Probing the Binding Pathway of BRACO19 to a Parallel-Stranded Human Telomeric G‑Quadruplex Using Molecular Dynamics Binding Simulation with AMBER DNA OL15 and Ligand GAFF2 Force Fields

Human telomeric DNA G-quadruplex has been identified as a good therapeutic target in cancer treatment. G-quadruplex-specific ligands that stabilize the G-quadruplex have great potential to be developed as anticancer agents. Two crystal structures (an apo form of parallel stranded human telomeric G-quadruplex and its holo form in complex with BRACO19, a potent G-quadruplex ligand) have been solved, yet the binding mechanism and pathway remain elusive. In this study, we simulated the binding of a free BRACO19 molecule to the apo form of the G-quadruplex using the latest AMBER DNA (OL15) and ligand (GAFF2) force fields.

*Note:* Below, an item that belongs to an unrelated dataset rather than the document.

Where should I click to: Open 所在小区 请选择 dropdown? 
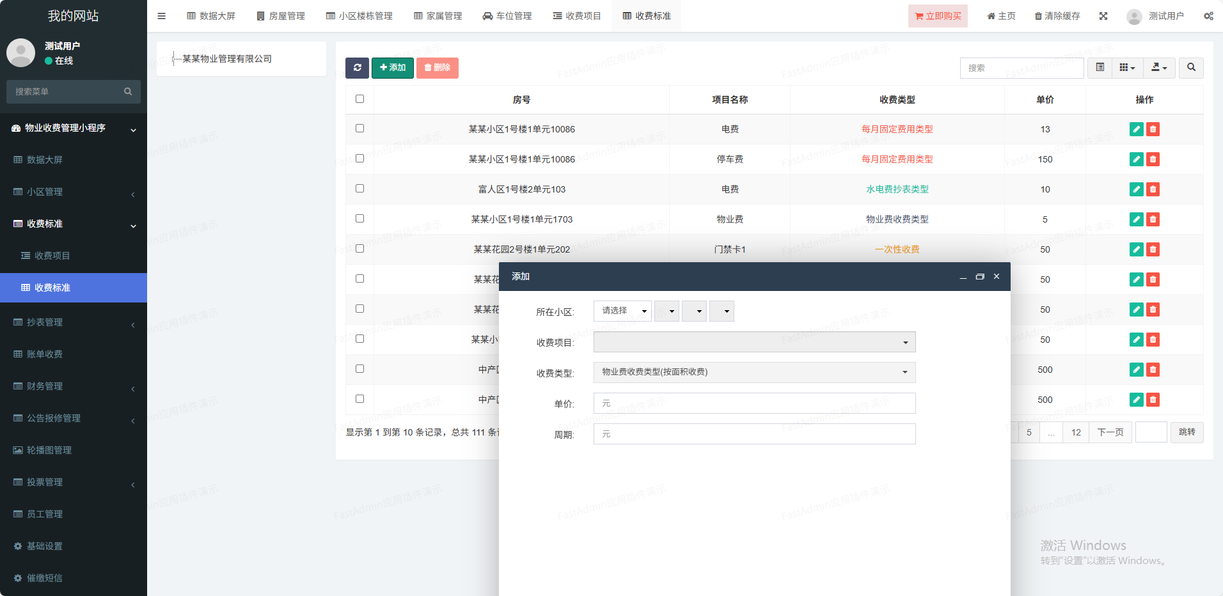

Three binding modes have been identified: top stacking, bottom intercalation, and groove binding. Bottom intercalation (51% of the population) resembles the bottom binding pose in the complex crystal structure very well. The groove binding mode is less stable than the bottom binding mode and is likely to be an intermediate state leading to the bottom binding mode. A flip–insertion mechanism was observed in the bottom intercalation mode, during which flipping of the bases outward makes space for ligand insertion, after which the bases flip back to increase the stability of the complex. In addition to reproducing the base-flipping behavior for some loop residues upon ligand binding, the direct alignment type of the ATAT-tetrad was observed in our simulations for the first time. These successes provide initial support for using this combination of the OL15 and GAFF2 force fields to study quadruplex–ligand interactions.